### EXERCISE A
Answer these questions using the museums and communities newsletter:
(i) Which university is the Nasher Museum of Art part of?
(ii) How many schools did the San Jose Museum of Art work with to develop the Sowing Creativity curriculum?
(iii) On what date will the MFA staff an art-making activity at Christmas in the City?

Museums and Communities News
December 2013 
 
Sowing Creativity students create a fruit quilt inspired by the artist collaborative Fallen Fruit. More information about the San Jose Museum of Art's Sowing Creativity program is below. Image courtesy of San Jose Museum of Art.

Following is our monthly roundup of stories demonstrating the myriad ways AAMD member museums serve their communities.  

 

AAMD museums - we want your stories! If you have a community program you would like to see featured in Museums and Communities news please contact Alison Wade.

 

 

Nasher Museum Partners with Teachers to Tackle Common Core

The Nasher Museum of Art at Duke University worked with kindergarten through second-grade teachers in Durham Public Schools to co-develop a free website, Words & Pictures, to help bring more art into the classroom. The website is filled with lesson plans and an interactive image gallery for teaching language arts, visual art and literacy. The project, made possible by the National Endowment for the Arts, addresses the challenges of using Common Core standards in English Language Arts but also helps teachers infuse the school day with more art education and visual literacy.  "Words & Pictures integrates into our classroom curriculum," said Lauren Tiffany, a teacher at Southwest Elementary School in Durham. "Showing how it connects-math, literacy, compare-and-contrast." In its second year, the program has reached hundreds of students in Durham, N.C., and beyond.  For more information, visit wordsandpictures.nasher.duke.edu.

  


Sowing Creativity at the San Jose Museum of Art 

The San Jose Museum of Art's Sowing Creativity program integrates art and science in a multi-disciplinary curriculum that teaches students about personal health and livable communities. SJMA's museum educators and teaching artists collaborated with public school teachers and garden educators from four schools to develop the curriculum based on Around the Table: food, community and creativity. Read more on Sowing Creativity at AAMD's website. 

 

 

MFA Boston Joins Christmas in the City to Serve Homeless Families

For the second year, the Museum of Fine Arts Boston is participating in Christmas in the City, a non-denominational annual holiday party which serves over 5,000 homeless children and parents. The MFA collected toys from staff for homeless children and will staff an art-making activity at the event on December 22. Last year the activity was enjoyed by over 500 guests at Christmas in the City. More information on this event is available here.

[Dataset entries]
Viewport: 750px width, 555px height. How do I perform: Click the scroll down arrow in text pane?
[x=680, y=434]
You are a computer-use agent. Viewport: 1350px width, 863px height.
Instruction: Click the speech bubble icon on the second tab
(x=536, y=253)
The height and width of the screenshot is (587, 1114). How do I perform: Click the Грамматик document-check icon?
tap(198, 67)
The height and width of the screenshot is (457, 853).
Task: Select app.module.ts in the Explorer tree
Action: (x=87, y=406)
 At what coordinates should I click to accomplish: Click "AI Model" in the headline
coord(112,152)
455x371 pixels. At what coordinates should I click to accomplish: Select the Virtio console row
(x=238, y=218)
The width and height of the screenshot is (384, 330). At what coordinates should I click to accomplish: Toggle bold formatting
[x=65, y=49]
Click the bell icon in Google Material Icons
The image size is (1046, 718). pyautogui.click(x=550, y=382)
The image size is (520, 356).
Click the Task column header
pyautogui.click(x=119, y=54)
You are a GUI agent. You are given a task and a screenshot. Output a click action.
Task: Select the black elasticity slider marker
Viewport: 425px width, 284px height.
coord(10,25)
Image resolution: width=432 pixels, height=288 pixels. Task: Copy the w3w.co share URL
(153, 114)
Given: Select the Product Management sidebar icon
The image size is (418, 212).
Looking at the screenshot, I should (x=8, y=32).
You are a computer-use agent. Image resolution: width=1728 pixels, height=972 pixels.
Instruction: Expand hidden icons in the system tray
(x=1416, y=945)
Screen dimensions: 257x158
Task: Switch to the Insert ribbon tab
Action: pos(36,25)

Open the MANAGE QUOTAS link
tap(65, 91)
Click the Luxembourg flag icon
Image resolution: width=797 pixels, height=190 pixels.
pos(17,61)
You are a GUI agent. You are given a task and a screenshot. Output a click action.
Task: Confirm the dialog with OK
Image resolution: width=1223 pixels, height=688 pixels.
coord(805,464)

### EXERCISE B
Duplicate the lines of the listing starting at the line that contains "455x371 pixels. At" and ending at the line that contains "pyautogui.click(x=119, y=54)", with both of those lines included.

### FINISHED ANSWER A
(i) Duke University
(ii) Four
(iii) December 22

### FINISHED ANSWER B
455x371 pixels. At what coordinates should I click to accomplish: Select the Virtio console row
(x=238, y=218)
The width and height of the screenshot is (384, 330). At what coordinates should I click to accomplish: Toggle bold formatting
[x=65, y=49]
Click the bell icon in Google Material Icons
The image size is (1046, 718). pyautogui.click(x=550, y=382)
The image size is (520, 356).
Click the Task column header
pyautogui.click(x=119, y=54)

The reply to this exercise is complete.